Somos, por tanto, si se me permite la metáfora, una bomba bioquímica que a menudo vuelve nuestro comportamiento impredecible y que nos pone en conflicto no solo con el mundo y el prójimo, sino con nuestra idea del mundo y el prójimo. Suerte del neocórtex y de sus funciones mentales superiores, entre ellas la razón. Y gracias a la razón, y para protegernos de nosotros mismos, creamos las leyes y las instituciones, el Estado de Derecho. Siempre se nos dice que no se puede legislar ni juzgar con las tripas. Siempre hemos visto los ajusticiamientos de la turba como un atavismo porque sabemos que las bajas pasiones obnubilan el entendimiento. Sin embargo, las redes sociales parecen haber recuperado —y conferido un nuevo prestigio— a ese tipo de hostigamientos.

El problema es que esos procesos son incontrolables e impredecibles. El caso Rubiales, convertido en redes en una plataforma para “reprender a los impíos” y, a la vez, en un altavoz de virtuosismo moral, se ha cobrado algunas víctimas imprevistas: Santi Nolla, director de El Mundo Deportivo, tras publicar un artículo criticando el machismo de Rubiales, fue acusado por la exdirectora de Estrategia Digital del periódico de haberle propuesto sexo a cambio de beneficios laborales; Manuel Jabois fue acusado por el periodista Javier Bilbao de haberle sido infiel a su mujer embarazada; Lucía Etxebarria habló de otro periodista, asimismo paladín del feminismo, casado y con dos hijos, que al parecer también le era infiel a su mujer; y la pieza de caza mayor: el periodista Peio H. Riaño, que se paseaba hace no tanto por los medios promocionando un libro en el que denunciaba el sexismo del Museo del Prado, fue apartado de Eldiario.es tras ser denunciado públicamente por acoso laboral por una excompañera de trabajo.

Ya ha habido quien ha celebrado estos casos como un acto de justicia poética.

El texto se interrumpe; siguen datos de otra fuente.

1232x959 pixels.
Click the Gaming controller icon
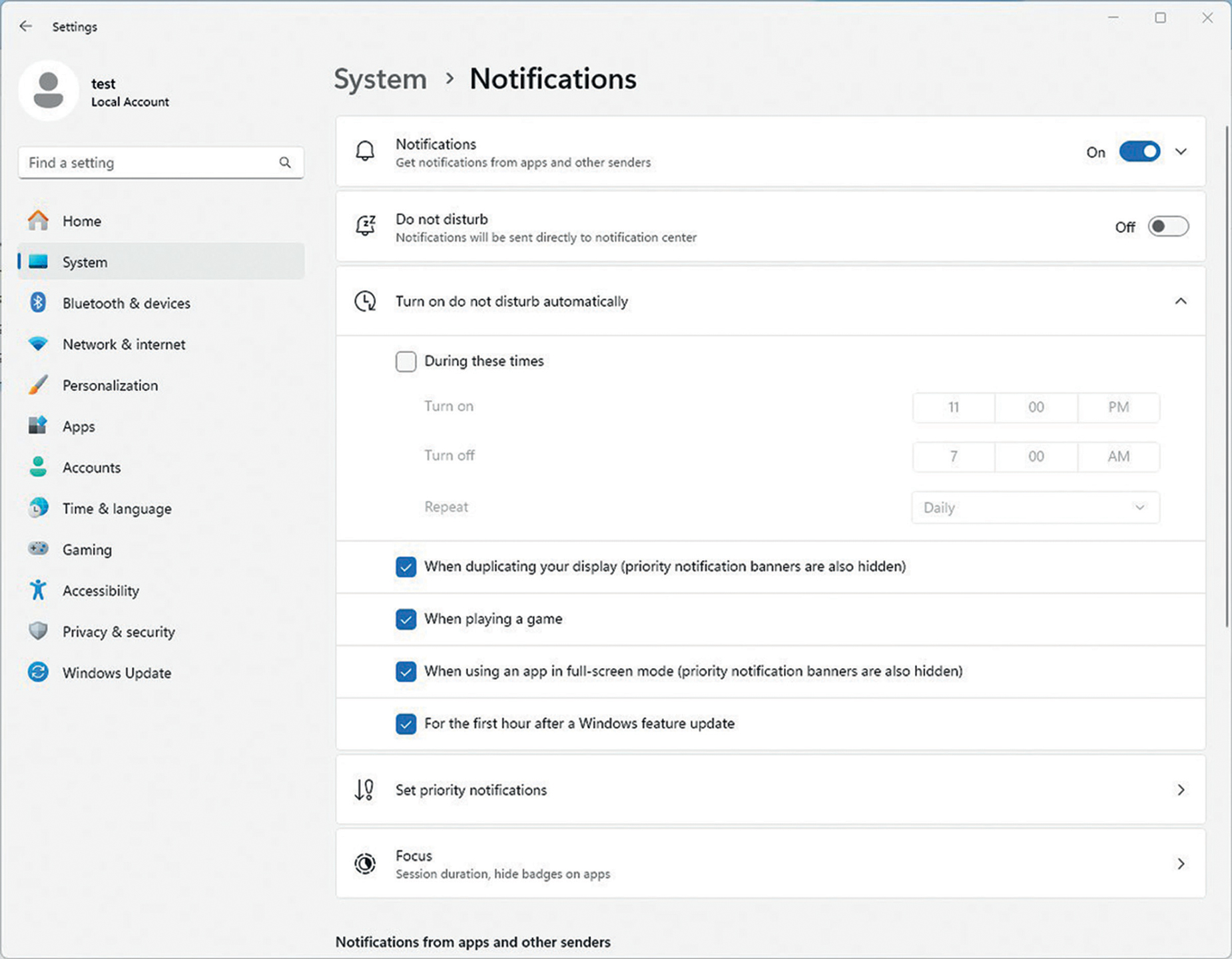coord(38,549)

Pero no deberíamos perder de vista que son el resultado del mismo proceso visceral y arbitrario que se puso en marcha. Y como todos estamos hechos de barro imperfecto y tenemos miserias de las que avergonzarnos, deberíamos ser conscientes de que cuando la trituradora moral se pone en funcionamiento puede hacer picadillo a cualquiera. También a ustedes y a mí, no lo olviden.